And to me the wildest feature of the whole wild tale was that at
the last he should have parted with the cherished secret of a
lifetime to Miss Higglesby-Browne.

In a general way, every one of us knew this history. Even I had
had an outline of it from Cuthbert Vane. But so far nobody had
seen the map. And now we were to see it; the time that intervened
before that great event had already dwindled to minutes, to
seconds--

But no; for Miss Browne arose and began to make a speech. The
beginning of it dealt in a large and generalizing manner with
comradeship and loyalty, and the necessity of the proper mental
attitude in approaching the business we had in hand. I did not
listen closely. The truth is, I wanted to see that map. Under the
spell of the island, I had almost begun to believe in the chest of
doubloons.

Suddenly I awoke with a start to the fact that Miss Browne was
talking about me. Yes, I, indubitably, was the Young Person whose
motives in attaching herself to the party were so at variance with
the amity and mutual confidence which filled all other breasts. It
was I who had sought to deprive the party of the presence, counsel
and support of a member lacking whom it would have been but a body
without a soul. It was I who had uttered words which were painful
and astounding to one conscious of unimpugnable motives. In the
days of toil to come, we were reminded, the Young Person, to wit,
myself, would have no share. She would be but skeptic, critic,
drone in the busy hive. Thus it was obvious that the Young Person
could not with any trace of justice claim part or lot in the
treasure. Were it not well, then, that the Young Person be
required to make formal and written renunciation of all interest in
the golden hoard soon to reward the faith and enterprise of the
Harding-Browne expedition? Miss Browne requested the sense of the
meeting on the matter.

Under the fire of this arraignment I sat hot-cheeked and
incredulous, while a general wave of agitation seemed to stir the
drowsy atmosphere. Aunt Jane was quivering, her round eyes fixed
on Miss Higglesby-Browne like a fascinated rabbit's on a serpent.
Mr. Hamilton H. Tubbs had pursed his lips to an inaudible whistle,
and alternately regarded the summits of the palms and stole swift
ferret-glances at the faces of the company. Captain Magnus had
taken a sheath-knife from his belt and was balancing it on one
finger, casting about him now and then a furtive, crooked,
roving look, to meet which made you feel like a party to some
hidden crime. Mr. Vane had remained for some time in happy
unconsciousness of the significance of Miss Browne's oration.
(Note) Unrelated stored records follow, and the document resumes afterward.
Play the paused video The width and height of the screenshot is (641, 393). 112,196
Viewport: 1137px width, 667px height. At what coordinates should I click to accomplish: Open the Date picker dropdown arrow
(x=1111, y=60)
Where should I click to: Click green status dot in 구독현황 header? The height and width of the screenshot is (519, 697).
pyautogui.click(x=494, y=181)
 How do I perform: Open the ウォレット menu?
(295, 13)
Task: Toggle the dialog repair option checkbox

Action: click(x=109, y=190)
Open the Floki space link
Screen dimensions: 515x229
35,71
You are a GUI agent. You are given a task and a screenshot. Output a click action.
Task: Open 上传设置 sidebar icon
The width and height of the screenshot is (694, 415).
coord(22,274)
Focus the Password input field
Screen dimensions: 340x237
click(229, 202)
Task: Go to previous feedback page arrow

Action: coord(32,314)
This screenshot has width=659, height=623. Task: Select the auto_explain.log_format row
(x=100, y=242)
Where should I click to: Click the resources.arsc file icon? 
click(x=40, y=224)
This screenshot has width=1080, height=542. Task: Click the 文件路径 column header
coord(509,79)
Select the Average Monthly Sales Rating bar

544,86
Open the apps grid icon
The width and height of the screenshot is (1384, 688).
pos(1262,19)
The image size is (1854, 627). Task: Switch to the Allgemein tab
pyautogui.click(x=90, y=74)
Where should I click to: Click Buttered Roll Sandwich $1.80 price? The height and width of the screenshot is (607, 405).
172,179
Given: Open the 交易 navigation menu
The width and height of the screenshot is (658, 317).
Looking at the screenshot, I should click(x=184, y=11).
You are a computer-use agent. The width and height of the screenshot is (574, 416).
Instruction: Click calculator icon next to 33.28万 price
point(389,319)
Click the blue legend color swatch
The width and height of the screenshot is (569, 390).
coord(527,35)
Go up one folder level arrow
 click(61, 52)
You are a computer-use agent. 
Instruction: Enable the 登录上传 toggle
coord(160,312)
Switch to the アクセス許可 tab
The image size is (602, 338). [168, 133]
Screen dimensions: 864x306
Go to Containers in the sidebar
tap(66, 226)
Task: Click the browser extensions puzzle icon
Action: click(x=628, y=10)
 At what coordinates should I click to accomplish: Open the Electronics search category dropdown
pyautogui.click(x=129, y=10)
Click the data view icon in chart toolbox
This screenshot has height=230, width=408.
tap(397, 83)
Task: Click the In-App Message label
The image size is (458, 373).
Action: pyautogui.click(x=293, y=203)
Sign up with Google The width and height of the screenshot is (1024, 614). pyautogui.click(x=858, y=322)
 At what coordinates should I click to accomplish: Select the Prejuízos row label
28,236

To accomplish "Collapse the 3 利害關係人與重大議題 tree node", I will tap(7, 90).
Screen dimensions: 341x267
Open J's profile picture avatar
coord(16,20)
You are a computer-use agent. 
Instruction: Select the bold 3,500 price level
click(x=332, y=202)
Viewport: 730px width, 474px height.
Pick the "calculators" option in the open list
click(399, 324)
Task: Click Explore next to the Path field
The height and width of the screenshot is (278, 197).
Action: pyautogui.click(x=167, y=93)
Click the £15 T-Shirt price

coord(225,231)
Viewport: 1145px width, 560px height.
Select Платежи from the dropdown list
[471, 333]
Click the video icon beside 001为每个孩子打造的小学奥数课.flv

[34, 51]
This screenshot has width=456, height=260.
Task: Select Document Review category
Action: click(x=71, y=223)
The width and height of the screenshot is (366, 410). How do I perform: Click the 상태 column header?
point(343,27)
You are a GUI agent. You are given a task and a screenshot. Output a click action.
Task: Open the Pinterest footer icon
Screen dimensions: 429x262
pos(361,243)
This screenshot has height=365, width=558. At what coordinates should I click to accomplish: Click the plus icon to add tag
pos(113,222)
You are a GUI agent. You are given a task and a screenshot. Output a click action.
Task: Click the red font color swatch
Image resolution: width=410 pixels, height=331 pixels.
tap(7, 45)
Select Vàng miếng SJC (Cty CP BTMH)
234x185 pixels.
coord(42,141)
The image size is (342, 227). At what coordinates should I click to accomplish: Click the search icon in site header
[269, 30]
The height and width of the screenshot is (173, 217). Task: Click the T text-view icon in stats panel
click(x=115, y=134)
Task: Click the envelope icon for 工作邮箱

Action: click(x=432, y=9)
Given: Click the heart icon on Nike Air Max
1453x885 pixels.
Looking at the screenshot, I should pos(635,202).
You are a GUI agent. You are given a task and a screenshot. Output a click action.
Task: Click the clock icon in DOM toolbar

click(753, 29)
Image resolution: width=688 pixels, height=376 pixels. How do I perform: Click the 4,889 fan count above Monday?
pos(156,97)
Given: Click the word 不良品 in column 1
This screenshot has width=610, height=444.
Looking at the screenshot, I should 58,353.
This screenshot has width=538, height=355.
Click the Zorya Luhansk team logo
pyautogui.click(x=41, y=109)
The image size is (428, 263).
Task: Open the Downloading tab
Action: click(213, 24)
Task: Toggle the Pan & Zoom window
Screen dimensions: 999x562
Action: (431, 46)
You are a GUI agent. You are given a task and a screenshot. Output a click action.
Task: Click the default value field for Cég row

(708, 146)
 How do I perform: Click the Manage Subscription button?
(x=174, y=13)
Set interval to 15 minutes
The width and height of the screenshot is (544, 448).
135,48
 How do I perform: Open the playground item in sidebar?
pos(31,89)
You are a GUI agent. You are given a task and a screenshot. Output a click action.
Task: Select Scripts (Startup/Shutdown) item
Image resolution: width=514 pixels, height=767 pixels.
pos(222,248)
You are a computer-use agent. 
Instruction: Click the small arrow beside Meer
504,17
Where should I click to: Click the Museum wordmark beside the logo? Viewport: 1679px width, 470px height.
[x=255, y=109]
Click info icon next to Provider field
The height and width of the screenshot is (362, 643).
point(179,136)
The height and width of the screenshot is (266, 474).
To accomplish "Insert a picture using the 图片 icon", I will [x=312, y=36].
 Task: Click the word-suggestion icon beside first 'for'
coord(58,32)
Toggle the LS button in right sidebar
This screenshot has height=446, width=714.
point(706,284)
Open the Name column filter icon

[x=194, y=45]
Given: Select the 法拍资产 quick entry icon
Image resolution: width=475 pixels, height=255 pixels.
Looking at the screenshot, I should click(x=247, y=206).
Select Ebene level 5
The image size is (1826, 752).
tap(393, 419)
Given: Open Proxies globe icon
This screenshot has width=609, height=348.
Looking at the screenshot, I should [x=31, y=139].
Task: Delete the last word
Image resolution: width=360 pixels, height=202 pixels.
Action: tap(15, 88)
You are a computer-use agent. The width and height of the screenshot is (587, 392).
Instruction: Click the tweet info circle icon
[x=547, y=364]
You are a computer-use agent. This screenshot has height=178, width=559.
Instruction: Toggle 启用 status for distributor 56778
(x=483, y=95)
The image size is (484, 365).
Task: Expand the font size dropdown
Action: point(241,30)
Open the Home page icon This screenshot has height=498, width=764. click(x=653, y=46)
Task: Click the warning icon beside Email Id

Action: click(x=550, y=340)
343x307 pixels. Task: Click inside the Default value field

It
was something to see it gradually penetrate to his perceptions,
vexing the alabaster brow with a faint wrinkle of perplexity, then
suffusing his cheeks with agonized and indignant blushes. "Oh, I
say, really, you know!" hovered in unspoken protest on his tongue.
He threw imploring looks at Mr. Shaw, who alone of all the party
sat imperturbable, except for a viciously bitten lip.


Miss Higglesby-Browne had drawn a deep breath, preparatory to
resuming her verbal ramble, but I sprang to my feet.

"Miss Browne," I said, in tones less coldly calm than I could have
wished, "if you have thought it necessary to--to orate at this
length merely to tell me that I am to have no share in this
ridiculous treasure of yours, you have wasted a great deal of
energy. In the first place, I don't believe in your treasure."
(Which, of course, despite my temporary lapse, I really didn't.)
"I think you are--sillier than any grown-up people I ever saw. In
the second place, anything you do find you are welcome to keep. Do
you think I came along with people who didn't want me, and have
turned my own aunt against me, for the sake of filthy lucre? Did I
come intentionally at all, or because I was shanghaied and couldn't
help myself? Aunt Jane!" I demanded, turning to my stricken
relative, who was gazing in anguish and doubt from Miss Browne to
me, "haven't you one spark left of family pride--I don't talk of
affection any longer--that you sit still and hear me made speeches
at in this fashion? Have you grown so sordid and grasping that you
can think of nothing but this blood-stained pirate gold?"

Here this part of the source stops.